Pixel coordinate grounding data
------------------------------------------------

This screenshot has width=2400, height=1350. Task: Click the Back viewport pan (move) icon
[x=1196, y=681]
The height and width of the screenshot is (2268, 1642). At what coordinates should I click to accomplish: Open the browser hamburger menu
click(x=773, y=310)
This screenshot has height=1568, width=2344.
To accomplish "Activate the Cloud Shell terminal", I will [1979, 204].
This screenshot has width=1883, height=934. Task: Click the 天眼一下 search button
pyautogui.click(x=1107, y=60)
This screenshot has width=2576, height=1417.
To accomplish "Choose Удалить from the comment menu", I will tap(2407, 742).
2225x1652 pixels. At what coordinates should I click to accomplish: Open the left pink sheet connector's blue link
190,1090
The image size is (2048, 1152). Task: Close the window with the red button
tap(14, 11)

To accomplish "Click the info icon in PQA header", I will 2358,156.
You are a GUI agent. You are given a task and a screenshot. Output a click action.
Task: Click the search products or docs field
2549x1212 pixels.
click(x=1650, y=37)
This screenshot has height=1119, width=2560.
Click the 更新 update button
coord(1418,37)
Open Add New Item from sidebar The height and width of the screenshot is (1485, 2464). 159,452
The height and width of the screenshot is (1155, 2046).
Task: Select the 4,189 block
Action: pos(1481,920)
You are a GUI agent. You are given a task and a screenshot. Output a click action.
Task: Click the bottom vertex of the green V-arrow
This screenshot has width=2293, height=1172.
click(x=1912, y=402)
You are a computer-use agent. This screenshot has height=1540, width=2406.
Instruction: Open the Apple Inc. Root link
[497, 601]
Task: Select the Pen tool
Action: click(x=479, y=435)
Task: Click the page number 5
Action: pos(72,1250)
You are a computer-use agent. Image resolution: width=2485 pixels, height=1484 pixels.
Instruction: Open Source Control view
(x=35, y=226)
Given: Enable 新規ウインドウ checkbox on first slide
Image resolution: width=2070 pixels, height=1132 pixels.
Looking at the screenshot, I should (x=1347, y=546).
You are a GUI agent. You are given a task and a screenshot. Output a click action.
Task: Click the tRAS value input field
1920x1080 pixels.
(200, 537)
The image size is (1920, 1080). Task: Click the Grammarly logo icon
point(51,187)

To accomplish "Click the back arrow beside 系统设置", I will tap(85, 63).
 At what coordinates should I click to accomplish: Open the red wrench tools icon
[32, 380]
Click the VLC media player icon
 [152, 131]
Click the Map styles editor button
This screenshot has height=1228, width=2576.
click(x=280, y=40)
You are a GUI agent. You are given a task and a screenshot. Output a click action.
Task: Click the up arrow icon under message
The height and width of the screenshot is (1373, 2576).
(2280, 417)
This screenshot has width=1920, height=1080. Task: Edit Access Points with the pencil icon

------------------------------------------------

§ **Task goal**: Could you return the lines in the entries above that contain "computer"?

§ **Response box**:
You are a computer-use agent. This screenshot has height=1540, width=2406.
You are a computer-use agent. Image resolution: width=2485 pixels, height=1484 pixels.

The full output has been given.